Substituting the following values in the formula of modulus of elasticity:

  $\begin{array}{l}{E}_C=f_B{E}_B+f_{Al}{E}_{Al}\\ E_B=379\times {10}^{3}MPa\\ E_{Al}=69\times {10}^{3}MPa\\ f_B=0.41692\end{array}$

  $f_{Al}=0.5830$

  $\begin{array}{l}{E}_C=0.41692\times 379\times {10}^3+0.5830\times 69\times {10}^3\\ E_C=198239.68MPa\end{array}$

The required value of modulus of elasticity is 198239.68 MPa.
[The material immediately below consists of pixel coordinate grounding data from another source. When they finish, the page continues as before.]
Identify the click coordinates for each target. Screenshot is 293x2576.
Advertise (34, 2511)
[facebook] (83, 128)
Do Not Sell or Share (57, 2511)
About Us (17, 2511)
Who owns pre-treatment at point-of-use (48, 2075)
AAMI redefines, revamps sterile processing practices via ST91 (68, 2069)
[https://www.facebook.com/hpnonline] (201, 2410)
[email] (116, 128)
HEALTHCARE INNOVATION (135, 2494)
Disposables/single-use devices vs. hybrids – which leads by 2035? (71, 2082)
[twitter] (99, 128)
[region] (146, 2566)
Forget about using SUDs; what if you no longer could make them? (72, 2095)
Interpretation Introduction

(c)

Interpretation:

Modulus of elasticity perpendicular to fiber is to be calculated.

Concept introduction:

Modulus of elasticity is defined as the ratio of shear stress to shear strain

Relation for modulus of elasticity perpendicular to fiber is given as:

  $\frac{1}{E_C}=\frac{f_B}{E_B}+\frac{f_{Al}}{E_{Al}}$

  $f_B{E}_B$ are the volume fraction and modulus of elasticity for boron

  $f_{Al}{E}_{Al}$ are the volume fraction and modulus of elasticity for aluminum

  $\begin{array}{l}f=\frac{V_1}{V_1+V_2}\\ f=\text{volume}\text{fraction}\\ V_1=\text{volume}\text{of}\text{first}\text{component}\\ V_2=\text{volume}\text{of}\text{second}\text{component}\end{array}$

Answer to Problem 17.29P

The required value of modulus of elasticity perpendicular to fibers is $E_C=104719.40MPa$

Explanation of Solution

Calculation of volume fraction of boron is defined as the ratio of volume of boron to total volume:

  $f_{boron}=\frac{V_{boron}}{V_{boron}+V_{Al}}$

Calculation of volume of boron, expressed as the ratio of mass of boron to density of boron:

  $V_{boron}=\frac{m_B}{{\rho }_B}$

Conversion of mass in gram, therefore multiplying the units by 1000 grams:

  $\begin{array}{l}{V}_{boron}=\frac{5\times 1000}{2.36}\\ V_{boron}=2118.644g/c{m}^3\end{array}$

Calculation of volume of aluminum:

  $\begin{array}{l}{V}_{Al}=\frac{m_{Al}}{{\rho }_{Al}}\\ V_{Al}=\frac{8\times 1000}{2.7}\\ V_{Al}=2962.96g/c{m}^3\end{array}$

Calculation of volume fraction of boron and aluminum on substituting the value of volume for boron and aluminum:

  $\begin{array}{l}{f}_B=\frac{V_{boron}}{V_{boron}+V_{Al}}\\ f_B=\frac{2118.644}{2118.644+2962.96}\\ f_B=0.41692\\ f_{Al}=\frac{V_{Al}}{V_{boron}+V_{Al}}\\ f_{Al}=\frac{2962.96}{2118.644+2962.96}\\ f_{Al}=0.5830\end{array}$

Volume fraction of boron = 0.41692

Volume fraction of aluminum = 0.5830

Substituting the following values in the formula of modulus of elasticity

  $\begin{array}{l}{E}_B=379\times {10}^{3}MPa\\ E_{Al}=69\times {10}^{3}MPa\\ f_B=0.41692\end{array}$

  $f_{Al}=0.5830$

  $\begin{array}{l}\left(\frac{1}{E_C}\right)=\left(\frac{0.41692}{379\times {10}^3}\right)+\left(\frac{0.5830}{69\times {10}^3}\right)\\ E_C=104719.40MPa\end{array}$

The required value of modulus of elasticity is 104719.40 MPa.